Problem to work on - Only one part of the listing is needed: the lines from the one with "Open Siirtovelat amount 5 011,57" through the last line, copied exactly and free of pictures.

Data in this exercise -
________________________
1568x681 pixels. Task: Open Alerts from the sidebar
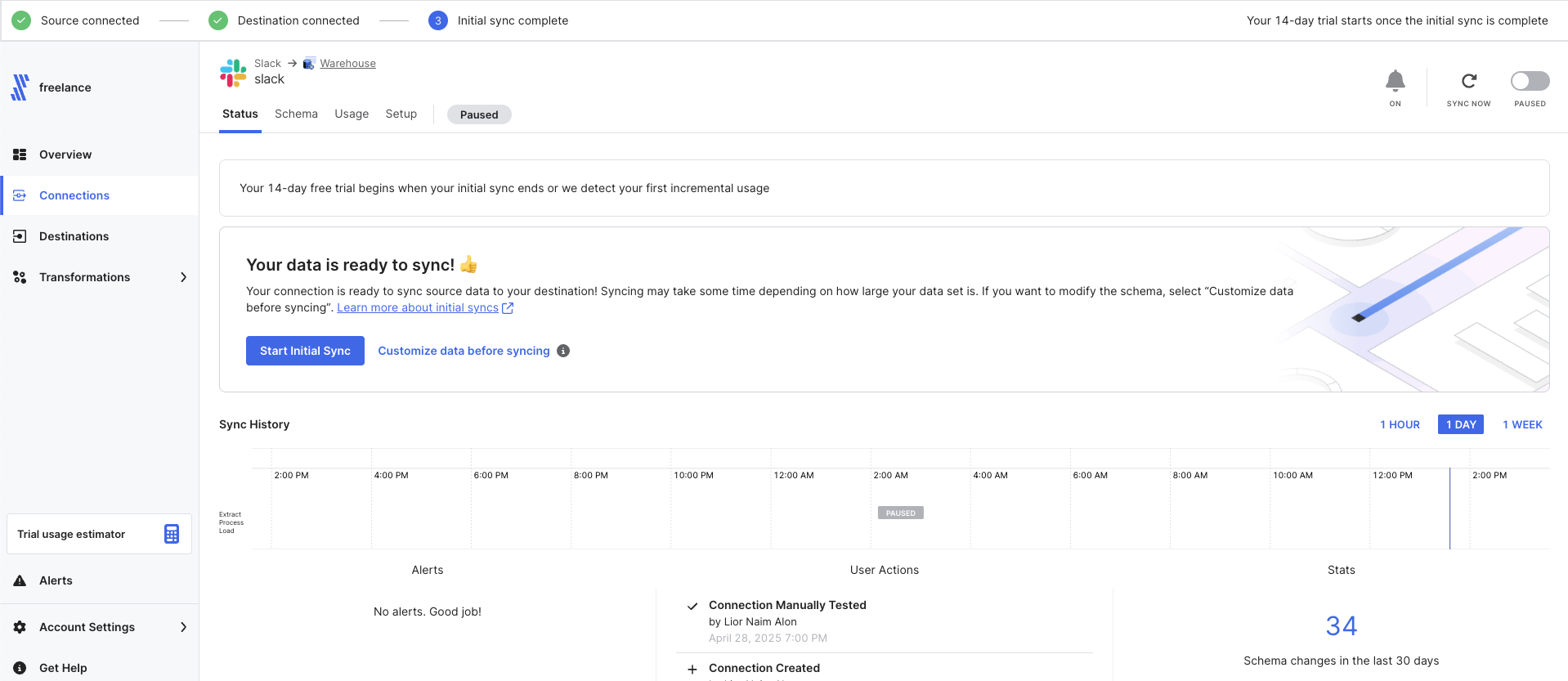click(56, 580)
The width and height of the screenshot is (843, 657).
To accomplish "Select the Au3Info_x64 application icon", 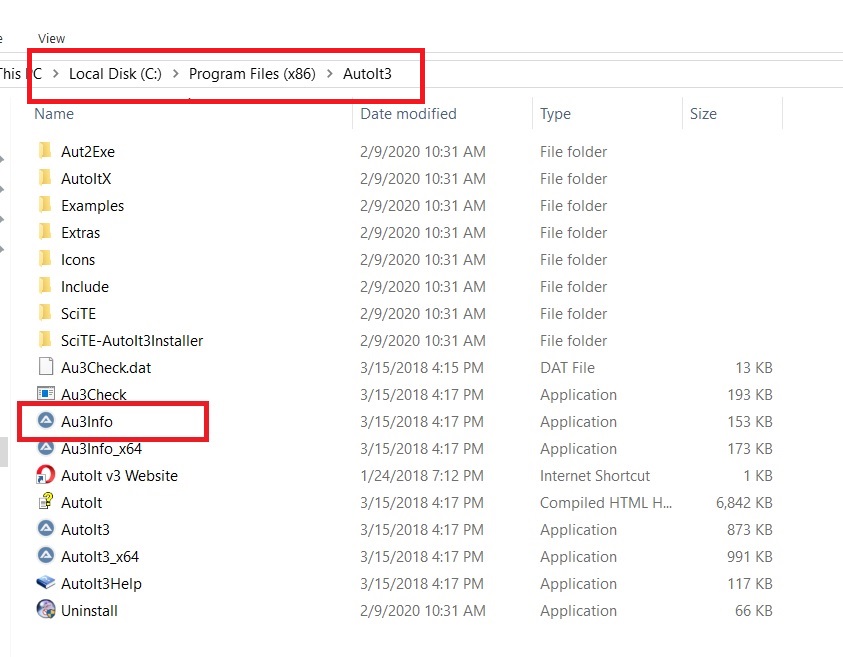I will coord(45,449).
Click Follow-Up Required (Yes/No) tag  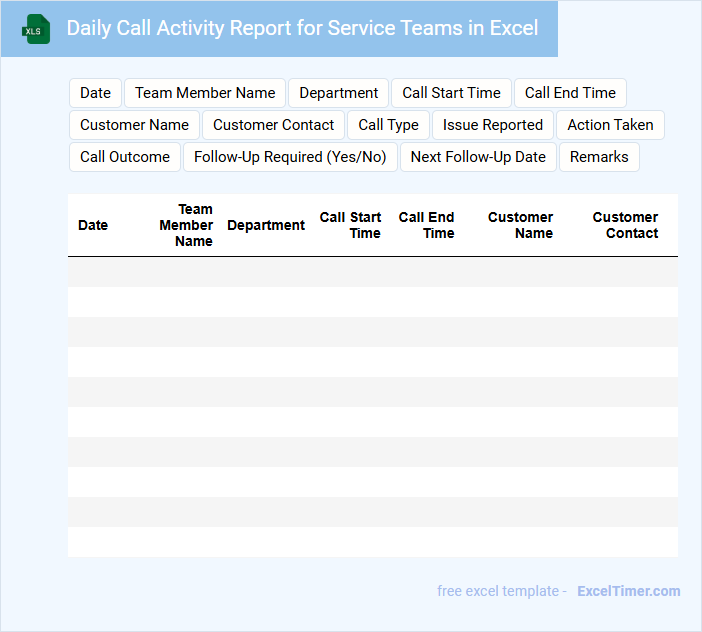pos(290,157)
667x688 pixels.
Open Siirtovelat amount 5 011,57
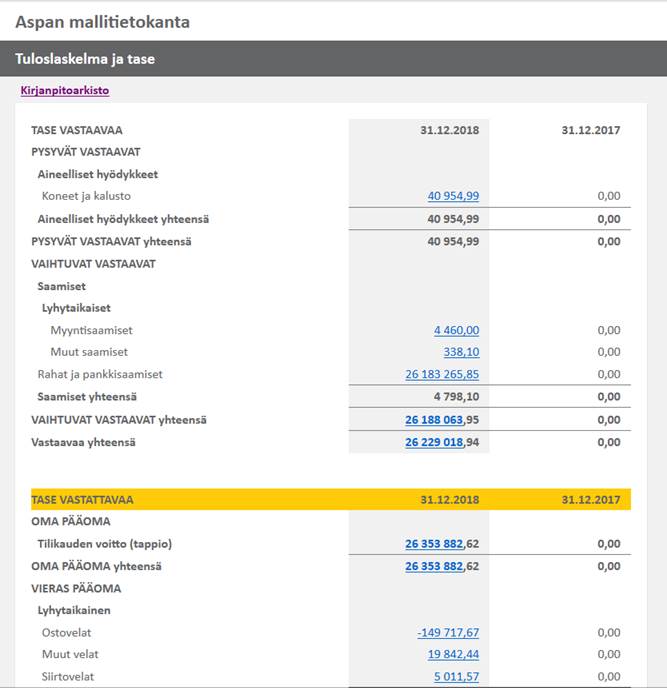pyautogui.click(x=456, y=677)
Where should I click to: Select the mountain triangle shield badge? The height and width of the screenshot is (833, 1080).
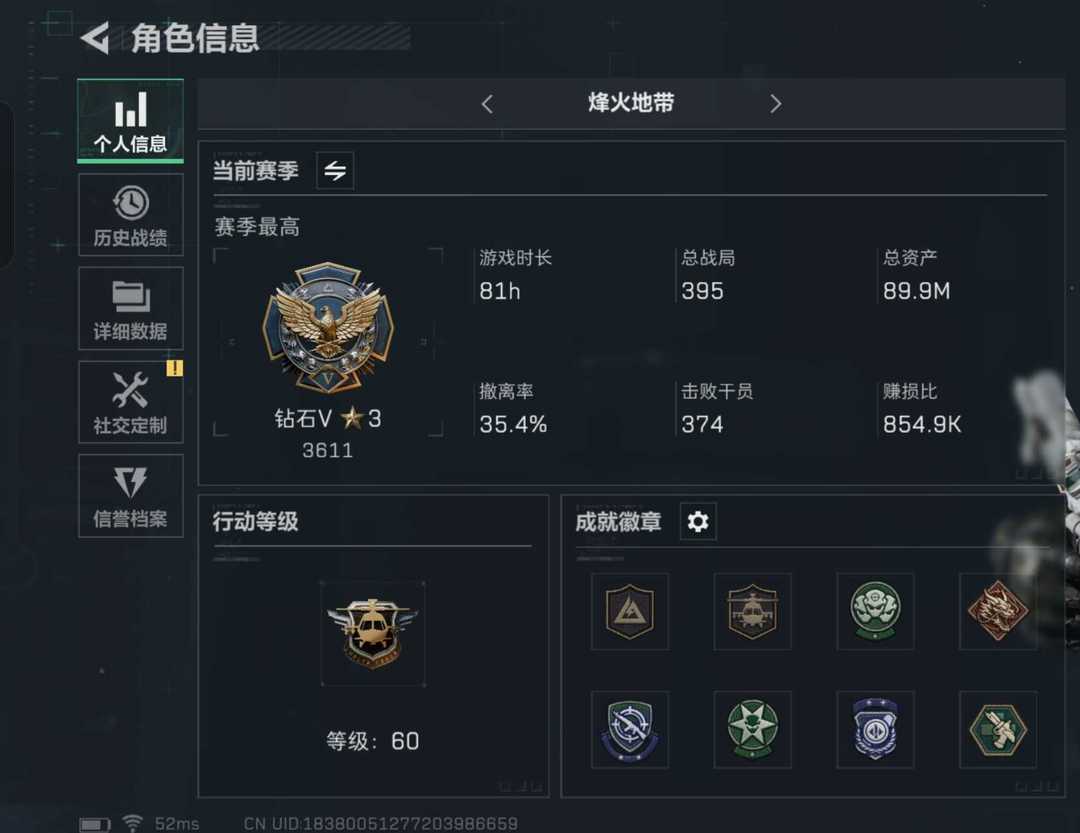(x=630, y=611)
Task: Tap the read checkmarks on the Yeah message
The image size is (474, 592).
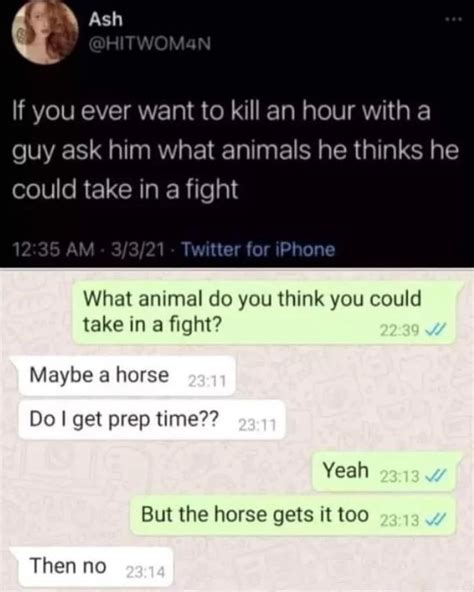Action: pyautogui.click(x=436, y=475)
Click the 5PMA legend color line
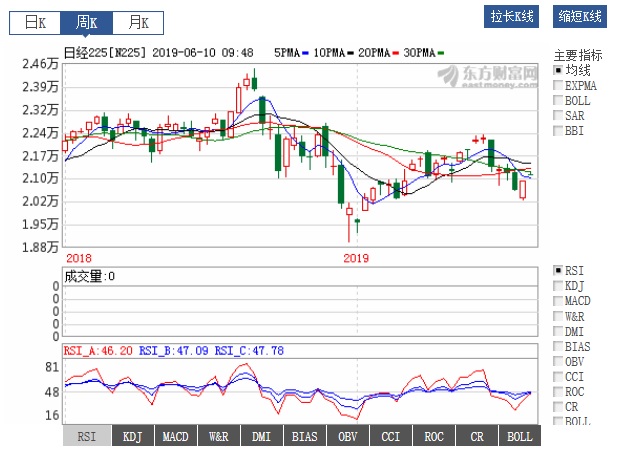623x454 pixels. 306,52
________________________
Answer to this exercise -
Open Siirtovelat amount 5 011,57
pyautogui.click(x=456, y=677)
Where should I click to: Select the mountain triangle shield badge? The height and width of the screenshot is (833, 1080).
(x=630, y=611)
Task: Tap the read checkmarks on the Yeah message
The image size is (474, 592).
Action: pyautogui.click(x=436, y=475)
Click the 5PMA legend color line
623x454 pixels. 306,52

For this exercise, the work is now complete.